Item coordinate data
______

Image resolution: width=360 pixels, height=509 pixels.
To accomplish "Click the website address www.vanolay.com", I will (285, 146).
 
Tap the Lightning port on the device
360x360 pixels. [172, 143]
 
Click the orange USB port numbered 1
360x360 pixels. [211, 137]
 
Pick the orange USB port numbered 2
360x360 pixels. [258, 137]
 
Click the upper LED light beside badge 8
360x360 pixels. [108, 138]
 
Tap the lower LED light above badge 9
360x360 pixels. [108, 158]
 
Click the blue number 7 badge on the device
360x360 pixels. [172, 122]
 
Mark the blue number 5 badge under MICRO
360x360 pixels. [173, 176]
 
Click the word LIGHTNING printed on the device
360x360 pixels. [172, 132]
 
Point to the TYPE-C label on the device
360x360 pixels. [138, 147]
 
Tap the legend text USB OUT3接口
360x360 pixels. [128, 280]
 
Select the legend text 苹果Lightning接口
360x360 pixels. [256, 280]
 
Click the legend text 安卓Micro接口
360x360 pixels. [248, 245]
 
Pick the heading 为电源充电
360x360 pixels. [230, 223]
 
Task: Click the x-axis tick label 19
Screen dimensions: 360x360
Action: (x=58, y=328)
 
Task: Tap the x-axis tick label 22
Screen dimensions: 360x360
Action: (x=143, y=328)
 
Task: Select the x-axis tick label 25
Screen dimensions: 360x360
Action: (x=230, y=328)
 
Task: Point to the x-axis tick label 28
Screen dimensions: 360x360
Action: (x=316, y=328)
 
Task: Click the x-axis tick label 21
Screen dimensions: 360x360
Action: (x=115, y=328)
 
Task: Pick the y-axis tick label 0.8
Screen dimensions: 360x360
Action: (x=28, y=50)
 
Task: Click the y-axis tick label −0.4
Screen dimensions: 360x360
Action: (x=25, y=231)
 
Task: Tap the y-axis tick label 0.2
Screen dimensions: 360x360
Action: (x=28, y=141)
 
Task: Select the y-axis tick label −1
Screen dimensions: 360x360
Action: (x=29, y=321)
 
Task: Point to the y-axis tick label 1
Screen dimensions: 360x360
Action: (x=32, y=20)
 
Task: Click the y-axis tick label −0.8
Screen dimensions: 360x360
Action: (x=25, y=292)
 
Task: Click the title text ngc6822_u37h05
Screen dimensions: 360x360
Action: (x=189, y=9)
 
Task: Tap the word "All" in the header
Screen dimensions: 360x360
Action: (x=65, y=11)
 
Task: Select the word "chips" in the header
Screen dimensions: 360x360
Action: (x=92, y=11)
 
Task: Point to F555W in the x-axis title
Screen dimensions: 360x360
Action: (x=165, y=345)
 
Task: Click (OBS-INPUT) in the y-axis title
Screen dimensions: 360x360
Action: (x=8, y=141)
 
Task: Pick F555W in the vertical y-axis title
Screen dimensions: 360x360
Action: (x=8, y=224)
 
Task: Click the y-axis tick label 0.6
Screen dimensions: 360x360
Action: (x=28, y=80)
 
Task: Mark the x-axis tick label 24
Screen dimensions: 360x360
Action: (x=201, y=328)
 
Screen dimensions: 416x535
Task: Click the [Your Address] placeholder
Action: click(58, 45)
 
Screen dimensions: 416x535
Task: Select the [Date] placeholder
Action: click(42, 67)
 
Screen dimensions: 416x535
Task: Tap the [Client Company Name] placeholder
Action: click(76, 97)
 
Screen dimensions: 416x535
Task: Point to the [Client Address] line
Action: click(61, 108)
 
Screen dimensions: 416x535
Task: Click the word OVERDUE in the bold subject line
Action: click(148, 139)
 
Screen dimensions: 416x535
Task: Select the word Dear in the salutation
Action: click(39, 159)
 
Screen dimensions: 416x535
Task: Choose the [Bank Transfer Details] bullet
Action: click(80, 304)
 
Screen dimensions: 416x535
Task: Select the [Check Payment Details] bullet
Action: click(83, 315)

______

**WRITTEN REQUEST:** Rename "Screen dimensions" to "Display size" throughout the records above, keeping everything else unchanged.

**SOLVED EXERCISE:**
Image resolution: width=360 pixels, height=509 pixels.
To accomplish "Click the website address www.vanolay.com", I will (285, 146).
 
Tap the Lightning port on the device
360x360 pixels. [172, 143]
 
Click the orange USB port numbered 1
360x360 pixels. [211, 137]
 
Pick the orange USB port numbered 2
360x360 pixels. [258, 137]
 
Click the upper LED light beside badge 8
360x360 pixels. [108, 138]
 
Tap the lower LED light above badge 9
360x360 pixels. [108, 158]
 
Click the blue number 7 badge on the device
360x360 pixels. [172, 122]
 
Mark the blue number 5 badge under MICRO
360x360 pixels. [173, 176]
 
Click the word LIGHTNING printed on the device
360x360 pixels. [172, 132]
 
Point to the TYPE-C label on the device
360x360 pixels. [138, 147]
 
Tap the legend text USB OUT3接口
360x360 pixels. [128, 280]
 
Select the legend text 苹果Lightning接口
360x360 pixels. [256, 280]
 
Click the legend text 安卓Micro接口
360x360 pixels. [248, 245]
 
Pick the heading 为电源充电
360x360 pixels. [230, 223]
 
Task: Click the x-axis tick label 19
Display size: 360x360
Action: (x=58, y=328)
 
Task: Tap the x-axis tick label 22
Display size: 360x360
Action: (x=143, y=328)
 
Task: Select the x-axis tick label 25
Display size: 360x360
Action: (x=230, y=328)
 
Task: Point to the x-axis tick label 28
Display size: 360x360
Action: (x=316, y=328)
 
Task: Click the x-axis tick label 21
Display size: 360x360
Action: (x=115, y=328)
 
Task: Pick the y-axis tick label 0.8
Display size: 360x360
Action: (x=28, y=50)
 
Task: Click the y-axis tick label −0.4
Display size: 360x360
Action: (x=25, y=231)
 
Task: Tap the y-axis tick label 0.2
Display size: 360x360
Action: (x=28, y=141)
 
Task: Select the y-axis tick label −1
Display size: 360x360
Action: (x=29, y=321)
 
Task: Point to the y-axis tick label 1
Display size: 360x360
Action: (x=32, y=20)
 
Task: Click the y-axis tick label −0.8
Display size: 360x360
Action: (x=25, y=292)
 
Task: Click the title text ngc6822_u37h05
Display size: 360x360
Action: (x=189, y=9)
 
Task: Tap the word "All" in the header
Display size: 360x360
Action: (x=65, y=11)
 
Task: Select the word "chips" in the header
Display size: 360x360
Action: (x=92, y=11)
 
Task: Point to F555W in the x-axis title
Display size: 360x360
Action: (x=165, y=345)
 
Task: Click (OBS-INPUT) in the y-axis title
Display size: 360x360
Action: (x=8, y=141)
 
Task: Pick F555W in the vertical y-axis title
Display size: 360x360
Action: (x=8, y=224)
 
Task: Click the y-axis tick label 0.6
Display size: 360x360
Action: (x=28, y=80)
 
Task: Mark the x-axis tick label 24
Display size: 360x360
Action: (x=201, y=328)
 
Display size: 416x535
Task: Click the [Your Address] placeholder
Action: click(58, 45)
 
Display size: 416x535
Task: Select the [Date] placeholder
Action: click(42, 67)
 
Display size: 416x535
Task: Tap the [Client Company Name] placeholder
Action: click(76, 97)
 
Display size: 416x535
Task: Point to the [Client Address] line
Action: click(61, 108)
 
Display size: 416x535
Task: Click the word OVERDUE in the bold subject line
Action: click(148, 139)
 
Display size: 416x535
Task: Select the word Dear in the salutation
Action: click(39, 159)
 
Display size: 416x535
Task: Choose the [Bank Transfer Details] bullet
Action: click(80, 304)
 
Display size: 416x535
Task: Select the [Check Payment Details] bullet
Action: click(83, 315)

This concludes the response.